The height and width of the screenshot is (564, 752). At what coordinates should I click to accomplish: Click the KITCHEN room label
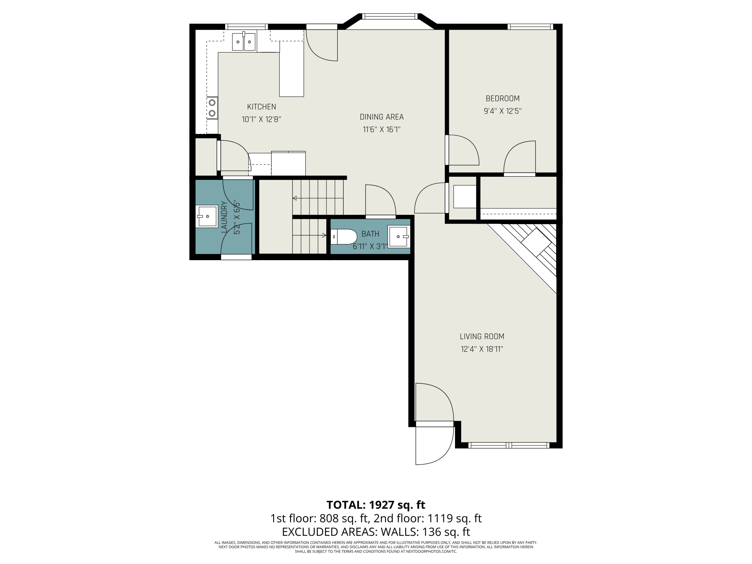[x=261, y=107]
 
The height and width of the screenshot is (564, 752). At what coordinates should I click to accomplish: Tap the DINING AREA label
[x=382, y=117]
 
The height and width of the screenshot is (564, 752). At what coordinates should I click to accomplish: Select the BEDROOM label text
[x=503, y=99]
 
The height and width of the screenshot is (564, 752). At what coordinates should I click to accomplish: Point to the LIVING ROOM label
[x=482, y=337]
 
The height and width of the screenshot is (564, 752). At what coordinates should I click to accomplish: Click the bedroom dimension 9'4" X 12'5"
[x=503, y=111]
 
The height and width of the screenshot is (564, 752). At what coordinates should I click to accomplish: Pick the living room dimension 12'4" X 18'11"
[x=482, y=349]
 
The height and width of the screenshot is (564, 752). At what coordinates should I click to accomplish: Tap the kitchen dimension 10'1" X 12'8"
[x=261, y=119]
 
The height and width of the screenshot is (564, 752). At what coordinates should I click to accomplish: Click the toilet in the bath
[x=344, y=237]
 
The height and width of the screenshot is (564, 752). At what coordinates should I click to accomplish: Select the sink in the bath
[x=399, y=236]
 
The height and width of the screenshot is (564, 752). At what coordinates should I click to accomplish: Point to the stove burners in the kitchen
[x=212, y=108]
+ + + + +
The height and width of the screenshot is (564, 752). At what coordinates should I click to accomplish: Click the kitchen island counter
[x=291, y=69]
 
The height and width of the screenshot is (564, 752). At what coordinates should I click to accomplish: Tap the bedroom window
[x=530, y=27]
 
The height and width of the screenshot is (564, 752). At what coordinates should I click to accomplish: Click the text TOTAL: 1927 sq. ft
+ + + + +
Please render the lines above, from the one containing "to accomplish: Pick" through the one containing "[x=482, y=349]", inclusive, as a JSON list of strings with one string per line and blank lines omitted.

[
  "The height and width of the screenshot is (564, 752). At what coordinates should I click to accomplish: Pick the living room dimension 12'4\" X 18'11\"",
  "[x=482, y=349]"
]